Après les indépendances, les pays décolonisés ont cherché à maintenir et développer leur propre système de santé dans le cadre d’une politique de développement économique et sociale de proximité. Mais dans les années 1970, une politique inspirée par le néolibéralisme et appuyée par les dirigeants états-uniens se met en place. Dans cette option, le FMI et la Banque Mondiale proposent une nouvelle politique, libérale, avec un accès à la santé pour tous, que ce soit dans un pays ou à l’échelle du monde. C’est ce qui a été désigné par "global health". Dans ce nouveau système, fonds publics et fonds privés seraient associés pour fournir à toutes les populations, moyennant finances, des médicaments en masse, des vaccins, etc. Avec l’aval des dirigeants, des laboratoires nombreux et bien équipés se sont installés en vue d’une recherche tous azimuts et d’une abondante production dans le secteur sanitaire. Des sommes énormes sont à disposition de ces secteurs ; la recherche s’oriente vers l’identification de nouvelles maladies susceptibles de survenir et également vers le bio terrorisme sous l’impulsion des USA. Mais dans ce domaine, les pronostics n’ont pas toujours été exacts : par exemple l’épidémie de SRAS [1]. ne s’est pas développée, les millions de vaccins contre le virus H1N1 n’ont pas servi ; la recherche d’un vaccin contre Ebola n’a pas encore été menée à terme, le "marché" ayant été jugé trop étroit par les financeurs ; néanmoins deux vaccins non encore homologués sont en cours d’évaluation (août 2015) [2].

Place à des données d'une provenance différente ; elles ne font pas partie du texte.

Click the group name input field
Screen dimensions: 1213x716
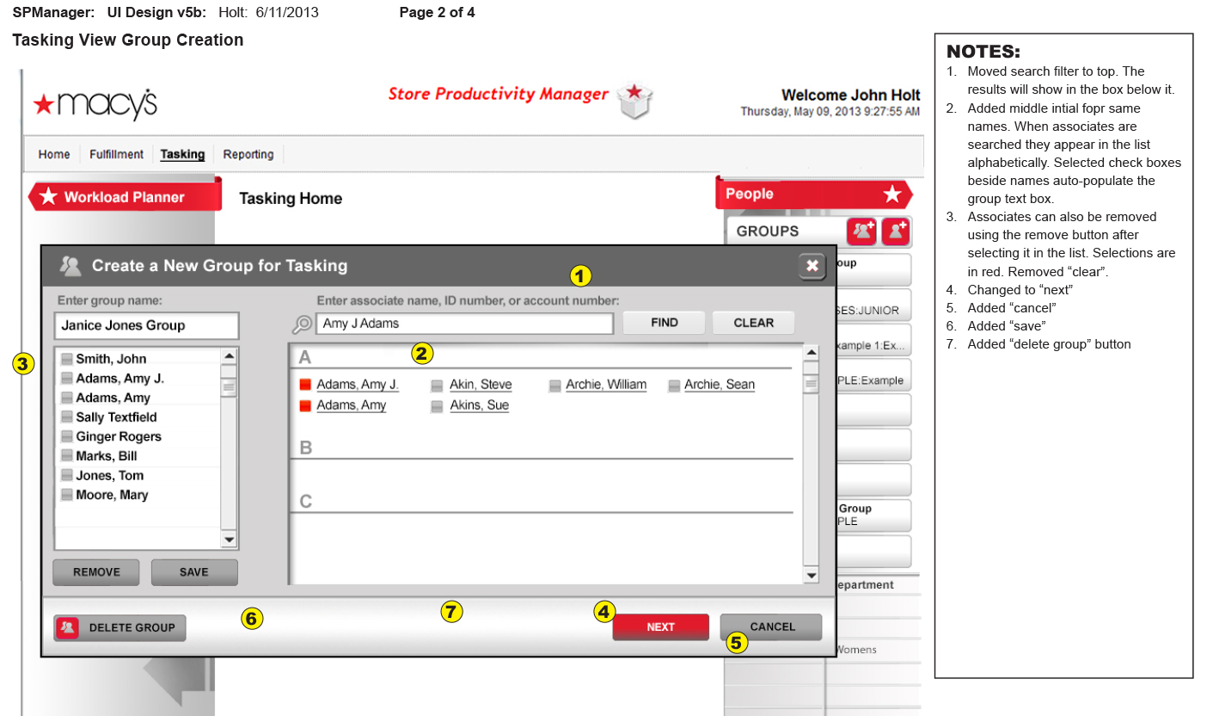coord(145,325)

Cette politique s’est accompagnée d’une négligence des équipements de soins de proximité et de licenciements massifs dans le personnel soignant. Le FMI et la Banque mondiale, dans la poursuite de leur politique d’ajustements structurels, ont imposé à des pays déjà en difficulté d’accepter de faire des coupes sévères dans les budgets de la santé, de l’éducation, de la gestion de l’eau... Et à partir des années 1980, s’est ajoutée l’obligation de rembourser la "dette".

Cette politique appliquée dans beaucoup de pays sur tous les continents (y compris aujourd’hui la Grèce) a favorisé aussi l’affaiblissement des structures internationales, telle l’OMS, par les coupes dans le budget dévolu à chaque État pour sa mission de veille sanitaire et ses interventions en cas de nécessité.
Or malgré le dynamisme des laboratoires, aucun vaccin n’a vu le jour concernant le sida ; de même, l’orientation des recherches sur le bio terrorisme très coûteuses, impulsées par les USA n’ont été d’aucune utilité.

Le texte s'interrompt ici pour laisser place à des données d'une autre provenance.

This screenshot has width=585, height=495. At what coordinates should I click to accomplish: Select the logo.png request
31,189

Lorsqu’il a été avéré que l’épidémie Ebola représentait un danger pouvant tourner au désastre, les structures de soins délabrées, le manque de personnel et de matériel ont montré l’inefficacité de "global heath" pourtant érigé en modèle par les USA. Nombre de soignants ou de chercheurs ont mis en cause la politique du FMI qui, au cours des mois, a fini par annoncer un don de 130 millions de dollars, ce qui ne lui a pas rendu pour autant sa légitimité !

Cet échec de la politique néolibérale renforcera sans doute l’attention portée à d’autres moyens pour répondre aux besoins exprimés en matière de santé par les populations du monde.
Cuba, par exemple, dès l’arrivée au pouvoir des castristes, a mis en place une politique de santé et d’éducation qui a fait ses preuves et continue à étonner le monde.